[Collected data]
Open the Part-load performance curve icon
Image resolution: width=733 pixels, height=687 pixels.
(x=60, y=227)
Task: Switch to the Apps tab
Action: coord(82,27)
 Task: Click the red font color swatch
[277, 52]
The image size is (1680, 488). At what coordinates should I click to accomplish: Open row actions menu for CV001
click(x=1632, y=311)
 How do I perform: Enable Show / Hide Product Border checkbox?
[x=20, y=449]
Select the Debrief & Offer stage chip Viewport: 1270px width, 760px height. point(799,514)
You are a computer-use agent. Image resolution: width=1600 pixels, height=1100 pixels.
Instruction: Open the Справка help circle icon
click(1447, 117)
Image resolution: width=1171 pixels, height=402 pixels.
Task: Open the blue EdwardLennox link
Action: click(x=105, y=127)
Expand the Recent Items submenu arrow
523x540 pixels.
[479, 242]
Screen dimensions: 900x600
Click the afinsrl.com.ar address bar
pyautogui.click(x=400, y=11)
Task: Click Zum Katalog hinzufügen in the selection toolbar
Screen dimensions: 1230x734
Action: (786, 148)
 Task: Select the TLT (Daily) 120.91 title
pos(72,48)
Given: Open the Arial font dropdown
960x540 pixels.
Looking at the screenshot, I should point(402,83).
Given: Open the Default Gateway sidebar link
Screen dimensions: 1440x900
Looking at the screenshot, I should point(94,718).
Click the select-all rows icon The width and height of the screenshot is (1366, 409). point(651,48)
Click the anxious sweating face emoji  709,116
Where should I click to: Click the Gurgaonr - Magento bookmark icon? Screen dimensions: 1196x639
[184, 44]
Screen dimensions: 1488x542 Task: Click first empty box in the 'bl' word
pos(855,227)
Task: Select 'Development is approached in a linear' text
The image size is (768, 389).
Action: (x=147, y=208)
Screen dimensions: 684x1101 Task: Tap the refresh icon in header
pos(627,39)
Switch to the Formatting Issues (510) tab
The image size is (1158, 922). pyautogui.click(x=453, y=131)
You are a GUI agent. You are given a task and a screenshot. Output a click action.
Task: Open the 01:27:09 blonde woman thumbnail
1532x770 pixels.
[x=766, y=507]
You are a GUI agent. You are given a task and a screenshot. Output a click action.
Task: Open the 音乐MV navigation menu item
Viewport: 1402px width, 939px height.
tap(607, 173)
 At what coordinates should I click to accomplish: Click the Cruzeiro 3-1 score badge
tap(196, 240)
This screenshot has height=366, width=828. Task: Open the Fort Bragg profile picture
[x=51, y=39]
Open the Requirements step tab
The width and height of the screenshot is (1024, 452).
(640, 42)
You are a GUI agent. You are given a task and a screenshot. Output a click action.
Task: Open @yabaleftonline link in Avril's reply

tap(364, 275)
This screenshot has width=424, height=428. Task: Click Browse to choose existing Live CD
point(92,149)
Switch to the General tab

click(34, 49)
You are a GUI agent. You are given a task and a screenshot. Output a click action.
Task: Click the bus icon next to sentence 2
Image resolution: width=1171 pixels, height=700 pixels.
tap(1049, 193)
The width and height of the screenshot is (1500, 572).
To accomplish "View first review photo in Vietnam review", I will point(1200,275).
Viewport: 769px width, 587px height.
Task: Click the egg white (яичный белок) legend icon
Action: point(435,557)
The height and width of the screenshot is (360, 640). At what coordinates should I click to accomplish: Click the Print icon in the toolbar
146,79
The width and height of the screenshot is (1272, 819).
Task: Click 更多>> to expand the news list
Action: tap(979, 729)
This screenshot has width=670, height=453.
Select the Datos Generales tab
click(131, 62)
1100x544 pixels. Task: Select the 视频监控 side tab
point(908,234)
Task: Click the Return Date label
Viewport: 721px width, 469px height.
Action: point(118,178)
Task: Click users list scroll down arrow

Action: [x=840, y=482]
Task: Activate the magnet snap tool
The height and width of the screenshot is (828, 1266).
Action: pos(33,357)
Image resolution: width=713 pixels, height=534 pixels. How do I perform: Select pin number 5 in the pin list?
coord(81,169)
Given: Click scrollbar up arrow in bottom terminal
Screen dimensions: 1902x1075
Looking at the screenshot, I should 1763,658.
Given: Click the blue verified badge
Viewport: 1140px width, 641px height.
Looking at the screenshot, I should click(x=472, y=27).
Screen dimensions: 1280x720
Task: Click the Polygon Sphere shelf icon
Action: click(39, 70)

§ WHAT IS BEING ASKED: Nothing but the lines from the one containing "1100x544 pixels. Task: Select" to the end of the entries belongs in the answer, and each must match exactly.

§ OUTPUT OF THE EXERCISE:
1100x544 pixels. Task: Select the 视频监控 side tab
point(908,234)
Task: Click the Return Date label
Viewport: 721px width, 469px height.
Action: point(118,178)
Task: Click users list scroll down arrow

Action: [x=840, y=482]
Task: Activate the magnet snap tool
The height and width of the screenshot is (828, 1266).
Action: pos(33,357)
Image resolution: width=713 pixels, height=534 pixels. How do I perform: Select pin number 5 in the pin list?
coord(81,169)
Given: Click scrollbar up arrow in bottom terminal
Screen dimensions: 1902x1075
Looking at the screenshot, I should 1763,658.
Given: Click the blue verified badge
Viewport: 1140px width, 641px height.
Looking at the screenshot, I should click(x=472, y=27).
Screen dimensions: 1280x720
Task: Click the Polygon Sphere shelf icon
Action: click(39, 70)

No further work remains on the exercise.